* [SOURCE MATERIAL]:
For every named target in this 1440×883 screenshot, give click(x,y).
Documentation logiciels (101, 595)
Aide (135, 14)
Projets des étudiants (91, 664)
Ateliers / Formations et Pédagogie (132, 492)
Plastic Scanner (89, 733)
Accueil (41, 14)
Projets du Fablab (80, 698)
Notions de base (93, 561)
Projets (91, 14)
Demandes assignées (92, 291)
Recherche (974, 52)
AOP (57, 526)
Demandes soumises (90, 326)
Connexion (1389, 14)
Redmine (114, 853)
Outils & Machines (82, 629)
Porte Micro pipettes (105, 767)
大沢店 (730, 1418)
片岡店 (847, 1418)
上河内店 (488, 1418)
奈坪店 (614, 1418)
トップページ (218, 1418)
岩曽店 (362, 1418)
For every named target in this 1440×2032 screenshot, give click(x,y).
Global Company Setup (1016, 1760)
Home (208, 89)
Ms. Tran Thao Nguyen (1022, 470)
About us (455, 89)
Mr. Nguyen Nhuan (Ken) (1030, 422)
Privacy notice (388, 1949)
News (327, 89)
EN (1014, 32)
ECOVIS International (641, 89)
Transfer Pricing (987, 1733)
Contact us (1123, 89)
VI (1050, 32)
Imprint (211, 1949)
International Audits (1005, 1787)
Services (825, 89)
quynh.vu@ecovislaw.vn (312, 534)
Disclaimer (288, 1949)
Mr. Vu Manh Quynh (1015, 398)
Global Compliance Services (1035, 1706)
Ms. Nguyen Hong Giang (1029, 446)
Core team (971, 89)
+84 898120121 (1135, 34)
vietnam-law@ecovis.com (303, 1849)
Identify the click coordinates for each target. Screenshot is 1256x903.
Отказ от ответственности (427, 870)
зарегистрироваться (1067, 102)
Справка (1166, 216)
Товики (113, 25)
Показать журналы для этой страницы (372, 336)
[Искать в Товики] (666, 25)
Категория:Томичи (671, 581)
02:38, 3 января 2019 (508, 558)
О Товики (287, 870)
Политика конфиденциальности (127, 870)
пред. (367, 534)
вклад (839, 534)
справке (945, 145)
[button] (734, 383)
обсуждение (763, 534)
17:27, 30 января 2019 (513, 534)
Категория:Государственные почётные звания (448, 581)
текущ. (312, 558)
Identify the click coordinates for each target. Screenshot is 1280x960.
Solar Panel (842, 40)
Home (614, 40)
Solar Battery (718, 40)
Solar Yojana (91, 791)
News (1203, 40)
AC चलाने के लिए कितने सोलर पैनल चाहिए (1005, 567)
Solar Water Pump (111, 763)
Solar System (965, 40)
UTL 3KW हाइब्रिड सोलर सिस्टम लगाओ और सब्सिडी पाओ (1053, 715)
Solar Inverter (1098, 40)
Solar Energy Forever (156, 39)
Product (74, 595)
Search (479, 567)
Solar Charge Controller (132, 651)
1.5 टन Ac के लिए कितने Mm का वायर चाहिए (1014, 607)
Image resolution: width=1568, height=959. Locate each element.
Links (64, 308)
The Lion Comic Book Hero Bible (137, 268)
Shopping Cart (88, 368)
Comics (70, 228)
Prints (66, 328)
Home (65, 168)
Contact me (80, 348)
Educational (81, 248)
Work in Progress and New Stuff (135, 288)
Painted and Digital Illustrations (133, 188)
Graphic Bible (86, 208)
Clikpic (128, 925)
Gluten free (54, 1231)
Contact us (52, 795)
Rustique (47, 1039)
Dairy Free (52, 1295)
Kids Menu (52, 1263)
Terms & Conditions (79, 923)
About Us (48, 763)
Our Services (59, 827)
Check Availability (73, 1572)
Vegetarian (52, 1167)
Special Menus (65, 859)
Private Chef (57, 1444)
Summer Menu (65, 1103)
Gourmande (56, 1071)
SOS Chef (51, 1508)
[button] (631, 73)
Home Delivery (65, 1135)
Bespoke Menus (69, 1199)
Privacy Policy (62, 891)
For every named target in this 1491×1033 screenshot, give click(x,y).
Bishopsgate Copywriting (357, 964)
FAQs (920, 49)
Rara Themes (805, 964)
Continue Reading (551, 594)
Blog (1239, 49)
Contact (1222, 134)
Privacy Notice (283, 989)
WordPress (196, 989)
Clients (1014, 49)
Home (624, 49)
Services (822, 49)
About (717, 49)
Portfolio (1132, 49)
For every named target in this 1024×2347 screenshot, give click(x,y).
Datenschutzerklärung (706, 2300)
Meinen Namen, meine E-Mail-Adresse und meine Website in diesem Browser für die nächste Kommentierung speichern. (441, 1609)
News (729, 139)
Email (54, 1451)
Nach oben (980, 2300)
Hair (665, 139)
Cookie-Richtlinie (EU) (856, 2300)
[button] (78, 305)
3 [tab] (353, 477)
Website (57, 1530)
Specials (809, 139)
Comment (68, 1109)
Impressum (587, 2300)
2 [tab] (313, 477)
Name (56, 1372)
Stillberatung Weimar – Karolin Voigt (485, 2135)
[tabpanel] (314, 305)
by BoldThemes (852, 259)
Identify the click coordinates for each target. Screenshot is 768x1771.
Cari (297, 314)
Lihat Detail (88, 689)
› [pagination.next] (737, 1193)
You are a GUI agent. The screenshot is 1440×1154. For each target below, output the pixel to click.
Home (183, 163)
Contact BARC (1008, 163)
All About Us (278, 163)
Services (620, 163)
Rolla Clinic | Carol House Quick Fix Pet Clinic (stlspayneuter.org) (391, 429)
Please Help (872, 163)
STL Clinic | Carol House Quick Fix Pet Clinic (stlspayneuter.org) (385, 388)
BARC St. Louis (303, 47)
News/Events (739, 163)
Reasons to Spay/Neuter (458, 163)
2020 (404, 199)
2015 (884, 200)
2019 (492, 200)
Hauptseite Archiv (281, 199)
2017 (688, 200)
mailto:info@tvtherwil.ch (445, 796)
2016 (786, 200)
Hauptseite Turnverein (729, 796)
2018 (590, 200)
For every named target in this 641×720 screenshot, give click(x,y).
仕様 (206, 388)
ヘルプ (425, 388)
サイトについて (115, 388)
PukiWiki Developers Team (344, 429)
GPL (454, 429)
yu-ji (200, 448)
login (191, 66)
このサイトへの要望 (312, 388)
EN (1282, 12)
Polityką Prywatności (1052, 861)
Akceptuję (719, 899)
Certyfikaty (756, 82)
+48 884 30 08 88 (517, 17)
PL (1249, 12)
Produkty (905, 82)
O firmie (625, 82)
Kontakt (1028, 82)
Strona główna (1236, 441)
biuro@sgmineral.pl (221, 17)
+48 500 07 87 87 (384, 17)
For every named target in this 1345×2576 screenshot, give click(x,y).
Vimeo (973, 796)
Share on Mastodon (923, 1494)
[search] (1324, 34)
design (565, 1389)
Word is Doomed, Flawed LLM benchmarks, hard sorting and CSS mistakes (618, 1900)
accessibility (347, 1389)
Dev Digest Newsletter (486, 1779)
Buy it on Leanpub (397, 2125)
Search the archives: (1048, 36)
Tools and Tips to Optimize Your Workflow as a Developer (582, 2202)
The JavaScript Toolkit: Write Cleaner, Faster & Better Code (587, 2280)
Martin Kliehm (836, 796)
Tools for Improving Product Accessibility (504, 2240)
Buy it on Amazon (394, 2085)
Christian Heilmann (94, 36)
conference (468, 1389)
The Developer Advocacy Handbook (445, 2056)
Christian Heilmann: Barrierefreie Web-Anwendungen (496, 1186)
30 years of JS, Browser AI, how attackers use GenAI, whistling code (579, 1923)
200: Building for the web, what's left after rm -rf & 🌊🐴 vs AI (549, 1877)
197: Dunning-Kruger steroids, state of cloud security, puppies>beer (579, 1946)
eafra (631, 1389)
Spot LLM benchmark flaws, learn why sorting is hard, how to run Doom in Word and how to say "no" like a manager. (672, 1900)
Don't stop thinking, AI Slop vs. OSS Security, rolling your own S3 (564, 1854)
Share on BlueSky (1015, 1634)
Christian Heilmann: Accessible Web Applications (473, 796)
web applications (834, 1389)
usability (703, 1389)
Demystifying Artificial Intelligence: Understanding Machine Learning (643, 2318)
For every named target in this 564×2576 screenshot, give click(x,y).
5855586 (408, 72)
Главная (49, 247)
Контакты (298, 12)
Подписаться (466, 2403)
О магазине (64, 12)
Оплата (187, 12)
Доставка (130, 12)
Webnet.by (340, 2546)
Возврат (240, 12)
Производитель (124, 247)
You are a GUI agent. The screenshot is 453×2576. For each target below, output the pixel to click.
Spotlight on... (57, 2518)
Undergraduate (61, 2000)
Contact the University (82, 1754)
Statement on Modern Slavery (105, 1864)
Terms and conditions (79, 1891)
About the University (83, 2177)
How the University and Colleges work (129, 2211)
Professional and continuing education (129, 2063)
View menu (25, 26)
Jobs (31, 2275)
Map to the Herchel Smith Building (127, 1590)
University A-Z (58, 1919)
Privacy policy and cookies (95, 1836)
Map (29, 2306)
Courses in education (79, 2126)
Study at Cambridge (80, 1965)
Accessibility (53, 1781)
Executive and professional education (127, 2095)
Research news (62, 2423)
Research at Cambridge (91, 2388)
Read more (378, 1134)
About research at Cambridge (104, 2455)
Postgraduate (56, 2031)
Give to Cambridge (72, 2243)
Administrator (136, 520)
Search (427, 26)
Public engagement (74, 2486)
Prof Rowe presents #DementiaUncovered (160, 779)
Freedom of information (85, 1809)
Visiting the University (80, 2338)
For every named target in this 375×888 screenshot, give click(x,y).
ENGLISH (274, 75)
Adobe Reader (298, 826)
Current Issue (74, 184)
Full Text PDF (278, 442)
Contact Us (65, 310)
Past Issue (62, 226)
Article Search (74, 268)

* [EXERCISE DETAILS]:
Please put the records into a numbered list, starting from the first line and going on through the line with "奈坪店 (614, 1418)". Leave out any blank lines.

* [THE SOLUTION]:
1. For every named target in this 1440×883 screenshot, give click(x,y).
2. Documentation logiciels (101, 595)
3. Aide (135, 14)
4. Projets des étudiants (91, 664)
5. Ateliers / Formations et Pédagogie (132, 492)
6. Plastic Scanner (89, 733)
7. Accueil (41, 14)
8. Projets du Fablab (80, 698)
9. Notions de base (93, 561)
10. Projets (91, 14)
11. Demandes assignées (92, 291)
12. Recherche (974, 52)
13. AOP (57, 526)
14. Demandes soumises (90, 326)
15. Connexion (1389, 14)
16. Redmine (114, 853)
17. Outils & Machines (82, 629)
18. Porte Micro pipettes (105, 767)
19. 大沢店 (730, 1418)
20. 片岡店 (847, 1418)
21. 上河内店 (488, 1418)
22. 奈坪店 (614, 1418)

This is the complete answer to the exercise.